Satî passe outre et Daksha se venge en invitant tous les dieux sauf Shiva à un sacrifice dédié à Vishnou. Satî se jette dans le feu sacrificiel pour laver l'affront fait à son mari. Shiva, l'ayant appris, se précipite au palais, tue un grand nombre d'invités et décapite Daksha, lui remplaçant plus tard la tête avec celle d'une chèvre. Satî renaît ensuite sous la forme de Pârvatî et retrouve ainsi son époux.

La satî est, par suite, aussi le nom du sacrifice des veuves qui se jettent dans le bûcher crématoire de leur époux.

Sommaire

La Satî, coutume funéraire

La légende de Satî, épouse de Shiva, ou celle de Sita, épouse de Rama dans le Ramayana, sont souvent évoquées pour justifier l'origine du sati. Cependant, ni l'une ni l'autre ne sont veuves lorsqu'elles décident de monter sur le bûcher.

Néanmoins, Savitri offre son enveloppe charnelle afin que son atman rejoigne celui de son mari.

Les Véda ne font pas non plus mention du sacrifice des veuves. Dans l'Atharva-Veda, le quatrième Veda, où sont exposés les rites de la cérémonie funéraire, il n'est fait aucune mention, ni surtout prescription, de la satî : il indique que la veuve doit monter sur le bûcher funéraire, se coucher auprès de son mari, puis redescendre avant que la crémation ne commence.

La pratique de la Satî est tardive en Inde (VIe siècle apr. J.-C.) et limitée à la caste des kshatriyas.[1]

Les épouses des guerriers rajpoutes étaient familières de la « satî ». On découvre souvent à l'entrée des forts du Rajasthan des symboles de mains indiquant le nombre de veuves de haut rang ayant pratiqué la satî lors d'un événement historique lié à l'histoire de ce fort (15 au fort de Jodhpur par exemple).

Les mains de « Satî »

Législation sur le satî

1812 voit la première réaction officielle de l'administration anglaise qui, par la personne de son Gouverneur Général, établit les règles suivantes à destination des officiers de police :

  1. empêcher, autant que possible, toutes les pressions exercées sur les femmes hindoues de la part de leurs proches, des Brahmanes ou d'autres personnes, visant à les inciter à s'immoler,
  2. prévenir les usages criminels de drogues et de liqueurs pour l'accomplissement de cet objet,
  3. s'assurer que la femme ait bien l'âge minimum requis par les « lois hindoues » pour le sacrifice,
  4. se renseigner, dans la mesure du possible, sur une éventuelle grossesse de la femme
  5. et à en prévenir la crémation dans ce cas.

Cependant, en 1818, on ne compte pas moins de 839 cas de satî au Bengale, dont 544 dans le secteur de Calcutta, ce qui a été considéré comme une « épidémie » de satî en réaction à la prétention des Britanniques à s'ingérer dans les pratiques religieuses. La puissance coloniale va alors adopter une position en retrait concernant les problèmes religieux tout en observant les éventuelles évolutions de la société indienne qui pourraient aller dans son sens. Les dix années qui suivent voient précisément la formation de deux camps opposés sur le problème de la satî, Mrityunjay Vidyalankar et le réformateur social Ram Mohan Roy rejoignant celui des adversaires de cette pratique.

◆ Consignes:
[1] D'après l'extrait sur la satî, combien de cas de satî a-t-on recensés au Bengale en 1818 ?
[2] Recopiez à l'identique la partie de l'extrait sur la satî qui s'ouvre sur les mots « La pratique de » et se clôt sur « Jodhpur par exemple). ».

◆ Données extraites:
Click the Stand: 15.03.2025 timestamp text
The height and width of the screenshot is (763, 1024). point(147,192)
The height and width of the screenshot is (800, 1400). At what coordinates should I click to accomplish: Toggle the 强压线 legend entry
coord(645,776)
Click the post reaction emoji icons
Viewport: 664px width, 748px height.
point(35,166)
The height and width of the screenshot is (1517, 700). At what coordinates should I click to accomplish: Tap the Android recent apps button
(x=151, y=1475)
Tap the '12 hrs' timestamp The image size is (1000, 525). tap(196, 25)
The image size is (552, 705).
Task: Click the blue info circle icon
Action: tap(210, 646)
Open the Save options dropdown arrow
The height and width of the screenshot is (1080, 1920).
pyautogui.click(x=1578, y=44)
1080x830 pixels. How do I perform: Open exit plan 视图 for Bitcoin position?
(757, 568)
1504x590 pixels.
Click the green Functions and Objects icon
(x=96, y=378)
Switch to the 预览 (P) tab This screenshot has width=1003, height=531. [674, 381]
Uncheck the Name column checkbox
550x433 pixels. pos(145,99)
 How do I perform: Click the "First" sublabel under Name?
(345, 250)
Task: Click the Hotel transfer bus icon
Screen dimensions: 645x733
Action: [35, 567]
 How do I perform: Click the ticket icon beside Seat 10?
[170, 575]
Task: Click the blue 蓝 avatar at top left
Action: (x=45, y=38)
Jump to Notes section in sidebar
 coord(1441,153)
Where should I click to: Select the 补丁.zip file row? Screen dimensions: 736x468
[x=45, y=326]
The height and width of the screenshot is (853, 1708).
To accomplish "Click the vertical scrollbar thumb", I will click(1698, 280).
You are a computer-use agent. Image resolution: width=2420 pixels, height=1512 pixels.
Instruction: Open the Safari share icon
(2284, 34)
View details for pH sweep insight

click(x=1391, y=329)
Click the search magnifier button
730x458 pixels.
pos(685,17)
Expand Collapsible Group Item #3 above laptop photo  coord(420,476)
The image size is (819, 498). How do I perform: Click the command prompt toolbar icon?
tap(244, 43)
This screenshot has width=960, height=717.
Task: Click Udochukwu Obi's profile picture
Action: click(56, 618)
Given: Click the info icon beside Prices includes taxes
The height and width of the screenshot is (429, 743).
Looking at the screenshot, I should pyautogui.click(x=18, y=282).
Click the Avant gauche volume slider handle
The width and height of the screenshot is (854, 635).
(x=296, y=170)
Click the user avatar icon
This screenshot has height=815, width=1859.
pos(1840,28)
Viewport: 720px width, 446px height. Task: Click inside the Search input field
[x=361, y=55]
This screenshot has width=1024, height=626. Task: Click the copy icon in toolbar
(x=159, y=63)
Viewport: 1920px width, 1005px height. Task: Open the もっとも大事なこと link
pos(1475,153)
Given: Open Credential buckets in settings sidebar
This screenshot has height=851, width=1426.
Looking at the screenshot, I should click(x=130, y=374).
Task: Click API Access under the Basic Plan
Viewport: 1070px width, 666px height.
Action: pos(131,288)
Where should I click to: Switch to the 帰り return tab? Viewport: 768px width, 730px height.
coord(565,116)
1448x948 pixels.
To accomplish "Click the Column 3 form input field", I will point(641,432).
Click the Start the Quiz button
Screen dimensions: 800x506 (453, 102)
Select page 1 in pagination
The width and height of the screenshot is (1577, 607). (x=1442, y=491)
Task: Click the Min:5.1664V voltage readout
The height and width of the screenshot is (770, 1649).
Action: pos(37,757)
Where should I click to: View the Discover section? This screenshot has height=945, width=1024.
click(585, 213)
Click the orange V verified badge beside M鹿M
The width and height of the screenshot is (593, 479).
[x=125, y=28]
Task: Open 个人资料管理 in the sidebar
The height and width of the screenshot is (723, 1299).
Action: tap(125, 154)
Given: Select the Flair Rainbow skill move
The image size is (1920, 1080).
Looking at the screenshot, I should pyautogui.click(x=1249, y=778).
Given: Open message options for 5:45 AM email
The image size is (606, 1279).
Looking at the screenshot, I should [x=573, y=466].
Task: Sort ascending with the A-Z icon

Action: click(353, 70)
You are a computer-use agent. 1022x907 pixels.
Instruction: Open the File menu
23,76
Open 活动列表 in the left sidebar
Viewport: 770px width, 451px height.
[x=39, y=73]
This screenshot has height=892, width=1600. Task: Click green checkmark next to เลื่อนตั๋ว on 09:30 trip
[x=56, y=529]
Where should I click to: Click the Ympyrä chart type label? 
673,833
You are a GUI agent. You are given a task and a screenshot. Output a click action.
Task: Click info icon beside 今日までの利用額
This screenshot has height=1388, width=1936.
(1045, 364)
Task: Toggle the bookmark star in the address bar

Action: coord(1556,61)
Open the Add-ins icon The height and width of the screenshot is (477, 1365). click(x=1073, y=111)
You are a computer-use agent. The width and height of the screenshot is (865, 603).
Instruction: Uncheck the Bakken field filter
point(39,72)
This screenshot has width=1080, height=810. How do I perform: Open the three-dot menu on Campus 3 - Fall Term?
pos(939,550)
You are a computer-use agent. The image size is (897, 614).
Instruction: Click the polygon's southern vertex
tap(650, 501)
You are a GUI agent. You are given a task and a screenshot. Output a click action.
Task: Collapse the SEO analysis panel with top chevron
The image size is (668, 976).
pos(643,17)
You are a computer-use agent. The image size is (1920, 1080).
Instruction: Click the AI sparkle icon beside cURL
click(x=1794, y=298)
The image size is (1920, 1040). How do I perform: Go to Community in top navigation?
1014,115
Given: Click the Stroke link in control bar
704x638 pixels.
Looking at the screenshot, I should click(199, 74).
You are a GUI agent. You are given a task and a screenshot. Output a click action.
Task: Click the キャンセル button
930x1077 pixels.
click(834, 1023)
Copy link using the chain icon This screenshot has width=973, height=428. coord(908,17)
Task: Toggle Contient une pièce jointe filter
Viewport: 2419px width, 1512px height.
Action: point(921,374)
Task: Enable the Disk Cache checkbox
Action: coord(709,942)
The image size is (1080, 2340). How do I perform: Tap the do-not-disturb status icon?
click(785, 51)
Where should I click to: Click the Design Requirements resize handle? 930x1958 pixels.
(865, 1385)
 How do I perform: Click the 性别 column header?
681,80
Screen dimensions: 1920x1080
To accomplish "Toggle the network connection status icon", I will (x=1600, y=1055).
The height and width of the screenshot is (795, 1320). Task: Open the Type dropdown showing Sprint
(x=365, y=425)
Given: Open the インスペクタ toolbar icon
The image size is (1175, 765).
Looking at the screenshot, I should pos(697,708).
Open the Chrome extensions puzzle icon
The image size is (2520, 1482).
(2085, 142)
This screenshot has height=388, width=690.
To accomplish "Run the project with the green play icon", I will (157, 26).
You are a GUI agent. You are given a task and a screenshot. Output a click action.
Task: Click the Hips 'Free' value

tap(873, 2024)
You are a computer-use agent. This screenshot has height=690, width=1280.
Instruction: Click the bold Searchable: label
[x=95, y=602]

◆ Réponses par tâche:
[1] 839 cas.

[2]
La pratique de la Satî est tardive en Inde (VIe siècle apr. J.-C.) et limitée à la caste des kshatriyas.[1]

Les épouses des guerriers rajpoutes étaient familières de la « satî ». On découvre souvent à l'entrée des forts du Rajasthan des symboles de mains indiquant le nombre de veuves de haut rang ayant pratiqué la satî lors d'un événement historique lié à l'histoire de ce fort (15 au fort de Jodhpur par exemple).